I reckon, that it won't be too long before Mr Key hires Aussie celebrity charlatan psychic Deb Webber to advice him on climate science issues by trying to find out the collective opinions of dead Nobel Laureate physicists such Einstein, Feynman, Bohr, Dirac, Yukawa, Heisenberg et al, if AGW is fact or fiction.
I wouldn't be surprised if Mr Latta teams up with Ms Webber (since they have worked together in the Sensing Murder TV show) to give Mr Key advices on a range of issues.
Posted by: Falafulu Fisi | May 24, 2010 at 08:34 AM
Nothing surprises me anymore, nothing. This govt is in some ways worse than the last, because they promised less Nanny-stage and more transparency. Where is the honesty and integrity that our leaders used to have? (like in twenty odd years ago?). Key is one of them, what a travesty. Humanism, humanism, Godless, little Humanism.
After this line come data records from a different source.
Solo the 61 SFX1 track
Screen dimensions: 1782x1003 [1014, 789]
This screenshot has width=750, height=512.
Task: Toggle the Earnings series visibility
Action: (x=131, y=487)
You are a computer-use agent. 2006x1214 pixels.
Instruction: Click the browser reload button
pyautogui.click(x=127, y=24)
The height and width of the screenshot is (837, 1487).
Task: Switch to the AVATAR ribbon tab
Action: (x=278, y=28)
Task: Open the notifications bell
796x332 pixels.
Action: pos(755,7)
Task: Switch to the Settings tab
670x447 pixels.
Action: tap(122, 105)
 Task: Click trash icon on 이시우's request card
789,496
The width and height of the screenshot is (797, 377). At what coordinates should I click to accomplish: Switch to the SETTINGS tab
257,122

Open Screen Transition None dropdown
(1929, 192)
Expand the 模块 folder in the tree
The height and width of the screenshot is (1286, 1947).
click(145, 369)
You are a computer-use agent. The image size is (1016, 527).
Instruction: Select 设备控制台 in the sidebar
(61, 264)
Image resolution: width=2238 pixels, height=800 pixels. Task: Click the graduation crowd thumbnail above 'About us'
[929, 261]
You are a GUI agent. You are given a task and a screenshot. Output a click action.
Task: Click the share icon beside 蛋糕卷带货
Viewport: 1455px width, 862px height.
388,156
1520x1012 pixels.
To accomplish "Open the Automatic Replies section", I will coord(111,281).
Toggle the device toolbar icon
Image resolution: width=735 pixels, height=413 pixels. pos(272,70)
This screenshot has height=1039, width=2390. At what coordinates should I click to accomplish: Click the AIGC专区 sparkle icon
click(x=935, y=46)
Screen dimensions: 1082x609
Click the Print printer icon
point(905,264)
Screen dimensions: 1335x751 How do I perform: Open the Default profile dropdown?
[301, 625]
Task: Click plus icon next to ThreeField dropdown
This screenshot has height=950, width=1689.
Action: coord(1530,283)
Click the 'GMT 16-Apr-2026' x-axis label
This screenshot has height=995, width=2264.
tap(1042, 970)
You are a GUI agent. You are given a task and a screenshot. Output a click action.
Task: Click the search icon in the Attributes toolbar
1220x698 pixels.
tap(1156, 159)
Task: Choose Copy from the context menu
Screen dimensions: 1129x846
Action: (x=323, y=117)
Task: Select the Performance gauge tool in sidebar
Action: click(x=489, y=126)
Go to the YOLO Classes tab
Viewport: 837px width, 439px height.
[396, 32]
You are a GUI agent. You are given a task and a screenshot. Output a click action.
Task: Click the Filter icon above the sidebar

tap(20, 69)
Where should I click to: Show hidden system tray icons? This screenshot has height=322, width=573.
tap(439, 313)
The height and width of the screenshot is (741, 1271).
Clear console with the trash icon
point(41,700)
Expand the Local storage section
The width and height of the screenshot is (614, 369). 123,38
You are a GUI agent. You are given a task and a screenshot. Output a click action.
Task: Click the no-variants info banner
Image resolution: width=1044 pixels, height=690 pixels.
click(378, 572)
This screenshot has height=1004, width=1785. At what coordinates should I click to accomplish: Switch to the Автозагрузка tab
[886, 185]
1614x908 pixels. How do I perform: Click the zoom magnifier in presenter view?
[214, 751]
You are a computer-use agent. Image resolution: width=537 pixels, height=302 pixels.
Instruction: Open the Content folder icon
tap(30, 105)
Posted by: Tanya | May 24, 2010 at 07:09 PM
I wouldn't trust an 'independent' review by investigate and family first whatsoever. What a joke.
Posted by: Dan | May 24, 2010 at 10:24 PM
Well, you'd be a goon, Dan. It's based on documents. Black and white, very simple. Latta Review was a sham.
Posted by: Ian Wishart | May 24, 2010 at 10:32 PM
A typical Leftie statement, Dan. Shoot down the messenger, rather than listen to the message, especially when you don't like its very obvious contents!
Posted by: Tanya | May 25, 2010 at 08:01 AM
"Where is the honesty and integrity that our leaders used to have? (like in twenty odd years ago?). Key is one of them, what a travesty. Humanism, humanism, Godless, little Humanism."
It not what Politicians 'do for the will of the people'. It's what Politicians 'do for the will for themselves' and their pathetic attempts at 'appeasing' those in authority outside NZ. I.E the UN and CO. Aspirations of 'Grandeur' and a cushy job after Politics.
Posted by: AcidComments | May 25, 2010 at 09:18 AM
Ian we cannot access the weekly? tjif file as we used to???
"Access Denied"
Is this "BigBrotherDonkey" at work??